Traditional and complementary medicine (TCM) practitioners were originally required to collect eight percent service tax, but after some lobbying, they are no longer required to impose the tax at all starting today.
This covers the practitioners of the following services who are registered under the Traditional and Complementary Medicine Act 2016: Malay Traditional Medicine, Chinese Traditional Medicine, Indian Traditional Medicine, Homeopathy, Chiropractic, Osteopathy, and Islamic Medical Practices.
There is no change to service tax for credit card fees.
Why are things changing?
The newly revised service tax scheme is part of a broader move by the government to broaden its tax base (which ensures a stable source of government revenue) while rationalising its subsidy programme by ensuring only those who truly need help will receive it.
According to a list of frequently asked questions issued by the Finance Ministry, tax reforms are necessary to improve its services and welfare to the people.
“The change in service tax rate from six percent to eight percent does not involve services that are basic necessities or part of the lifestyle of people in this country.
“For example, frequently used services such as food and beverages, telecommunications, and vehicle parking maintain the six percent service tax rate. This includes the new service (taxable under service tax) namely logistics, which is subject to six percent service tax rate,” it added.

The audit firm Deloitte Malaysia predicted last year that the service tax changes would net the government an additional RM900 million this year.
Apart from the revised service tax, other tax measures under Budget 2024 include a high-value goods tax at a rate of five to 10 percent for goods such as cars, jewellery, and watches above a certain value.

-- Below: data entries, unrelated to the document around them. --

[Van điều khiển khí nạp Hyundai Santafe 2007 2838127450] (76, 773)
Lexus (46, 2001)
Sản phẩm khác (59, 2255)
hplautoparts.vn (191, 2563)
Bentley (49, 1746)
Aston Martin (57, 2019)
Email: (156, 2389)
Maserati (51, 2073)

It is expected to come into effect on May 1 and bring in RM700 million a year for the government.
What do critics have to say?
The Malaysian Physiotherapy Association and Private Practitioners Physiotherapy Association have jointly urged the government to exempt their services from service tax as it imposes an unnecessary financial burden on those seeking healthcare treatment.
This is especially the case for patients such as those with cerebral palsy, who would require lifelong treatment, Bernama quoted them as saying.
Meanwhile, the New Straits Times reported that restaurant owners are finding that the tax imposed on commissions for each sale via food delivery platforms is being increased to eight percent.
“The announcement (from the food delivery platform) took us by surprise […] We cannot change our pricing as we are already seeing a downturn in business in the last quarter of 2023,” an unnamed Kuala Lumpur restaurant owner reportedly told the NST.